版权所有(C)互联网协会(1998年)。版权所有。
This document and translations of it may be copied and furnished to others, and derivative works that comment on or otherwise explain it or assist in its implementation may be prepared, copied, published and distributed, in whole or in part, without restriction of any kind, provided that the above copyright notice and this paragraph are included on all such copies and derivative works.

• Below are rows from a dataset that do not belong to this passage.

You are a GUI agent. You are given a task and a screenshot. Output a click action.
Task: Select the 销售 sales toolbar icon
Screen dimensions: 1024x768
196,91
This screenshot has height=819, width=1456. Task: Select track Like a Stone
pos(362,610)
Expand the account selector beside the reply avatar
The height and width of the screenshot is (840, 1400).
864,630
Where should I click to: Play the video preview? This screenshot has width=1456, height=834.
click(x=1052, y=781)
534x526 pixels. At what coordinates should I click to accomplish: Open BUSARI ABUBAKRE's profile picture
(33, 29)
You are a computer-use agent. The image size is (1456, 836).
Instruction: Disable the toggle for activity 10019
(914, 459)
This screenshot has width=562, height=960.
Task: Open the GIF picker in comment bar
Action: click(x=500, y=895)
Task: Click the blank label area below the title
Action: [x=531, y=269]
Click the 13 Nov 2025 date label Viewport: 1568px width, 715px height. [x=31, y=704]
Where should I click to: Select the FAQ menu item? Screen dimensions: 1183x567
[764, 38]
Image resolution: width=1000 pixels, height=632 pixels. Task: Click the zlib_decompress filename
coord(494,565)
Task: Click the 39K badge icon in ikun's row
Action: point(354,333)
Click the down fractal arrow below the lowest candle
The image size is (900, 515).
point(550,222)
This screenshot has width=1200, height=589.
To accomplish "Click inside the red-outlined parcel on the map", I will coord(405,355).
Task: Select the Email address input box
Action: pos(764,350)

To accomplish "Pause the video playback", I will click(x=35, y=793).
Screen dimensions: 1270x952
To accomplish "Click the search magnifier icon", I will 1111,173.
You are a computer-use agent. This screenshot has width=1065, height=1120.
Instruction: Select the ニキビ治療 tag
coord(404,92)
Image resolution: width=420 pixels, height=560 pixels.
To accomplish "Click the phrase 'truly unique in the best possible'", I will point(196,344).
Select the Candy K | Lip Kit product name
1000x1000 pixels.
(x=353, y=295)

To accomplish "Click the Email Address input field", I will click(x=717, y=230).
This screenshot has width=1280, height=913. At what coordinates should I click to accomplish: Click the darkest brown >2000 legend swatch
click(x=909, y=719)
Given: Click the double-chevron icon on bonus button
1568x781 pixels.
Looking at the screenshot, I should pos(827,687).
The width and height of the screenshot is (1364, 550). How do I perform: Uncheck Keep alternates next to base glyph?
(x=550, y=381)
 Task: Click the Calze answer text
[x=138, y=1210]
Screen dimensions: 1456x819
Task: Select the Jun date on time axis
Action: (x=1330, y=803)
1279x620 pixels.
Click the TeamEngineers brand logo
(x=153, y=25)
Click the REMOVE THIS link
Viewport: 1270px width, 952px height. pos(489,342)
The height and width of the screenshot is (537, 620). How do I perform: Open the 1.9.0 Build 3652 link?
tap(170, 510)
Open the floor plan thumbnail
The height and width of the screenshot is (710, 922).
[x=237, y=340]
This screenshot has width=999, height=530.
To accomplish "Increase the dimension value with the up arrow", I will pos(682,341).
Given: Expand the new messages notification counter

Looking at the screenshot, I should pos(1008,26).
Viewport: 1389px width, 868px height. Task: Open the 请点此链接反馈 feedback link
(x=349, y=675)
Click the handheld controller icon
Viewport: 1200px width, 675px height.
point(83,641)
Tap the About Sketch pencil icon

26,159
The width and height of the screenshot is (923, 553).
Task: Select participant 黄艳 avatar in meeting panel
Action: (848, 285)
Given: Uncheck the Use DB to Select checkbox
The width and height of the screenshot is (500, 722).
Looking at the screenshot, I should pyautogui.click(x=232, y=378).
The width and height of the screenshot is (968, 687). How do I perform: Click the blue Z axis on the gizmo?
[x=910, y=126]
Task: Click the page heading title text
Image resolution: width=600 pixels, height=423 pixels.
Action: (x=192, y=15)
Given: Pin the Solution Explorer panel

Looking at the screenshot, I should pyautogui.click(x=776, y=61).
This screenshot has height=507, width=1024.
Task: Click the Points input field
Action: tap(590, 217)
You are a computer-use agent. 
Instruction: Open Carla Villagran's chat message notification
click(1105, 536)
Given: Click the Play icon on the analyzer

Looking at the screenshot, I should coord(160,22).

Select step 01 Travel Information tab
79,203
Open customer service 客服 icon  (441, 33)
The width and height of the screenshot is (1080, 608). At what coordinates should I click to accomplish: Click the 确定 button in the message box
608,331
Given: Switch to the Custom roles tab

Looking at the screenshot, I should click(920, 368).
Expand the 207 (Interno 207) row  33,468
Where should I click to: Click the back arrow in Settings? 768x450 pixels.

However, this document itself may not be modified in any way, such as by removing the copyright notice or references to the Internet Society or other Internet organizations, except as needed for the purpose of developing Internet standards in which case the procedures for copyrights defined in the Internet Standards process must be followed, or as required to translate it into languages other than English.
本文件及其译本可复制并提供给他人,对其进行评论或解释或协助其实施的衍生作品可全部或部分编制、复制、出版和分发,不受任何限制,前提是上述版权声明和本段包含在所有此类副本和衍生作品中。但是,不得以任何方式修改本文件本身,例如删除版权通知或对互联网协会或其他互联网组织的引用,除非出于制定互联网标准的需要,在这种情况下,必须遵循互联网标准过程中定义的版权程序,或根据需要将其翻译成英语以外的其他语言。
The limited permissions granted above are perpetual and will not be revoked by the Internet Society or its successors or assigns.
上述授予的有限许可是永久性的,互联网协会或其继承人或受让人不会撤销。
This document and the information contained herein is provided on an "AS IS" basis and THE INTERNET SOCIETY AND THE INTERNET ENGINEERING TASK FORCE DISCLAIMS ALL WARRANTIES, EXPRESS OR IMPLIED, INCLUDING BUT NOT LIMITED TO ANY WARRANTY THAT THE USE OF THE INFORMATION HEREIN WILL NOT INFRINGE ANY RIGHTS OR ANY IMPLIED WARRANTIES OF MERCHANTABILITY OR FITNESS FOR A PARTICULAR PURPOSE.
本文件和其中包含的信息是按“原样”提供的,互联网协会和互联网工程任务组否认所有明示或暗示的保证,包括但不限于任何保证,即使用本文中的信息不会侵犯任何权利,或对适销性或特定用途适用性的任何默示保证。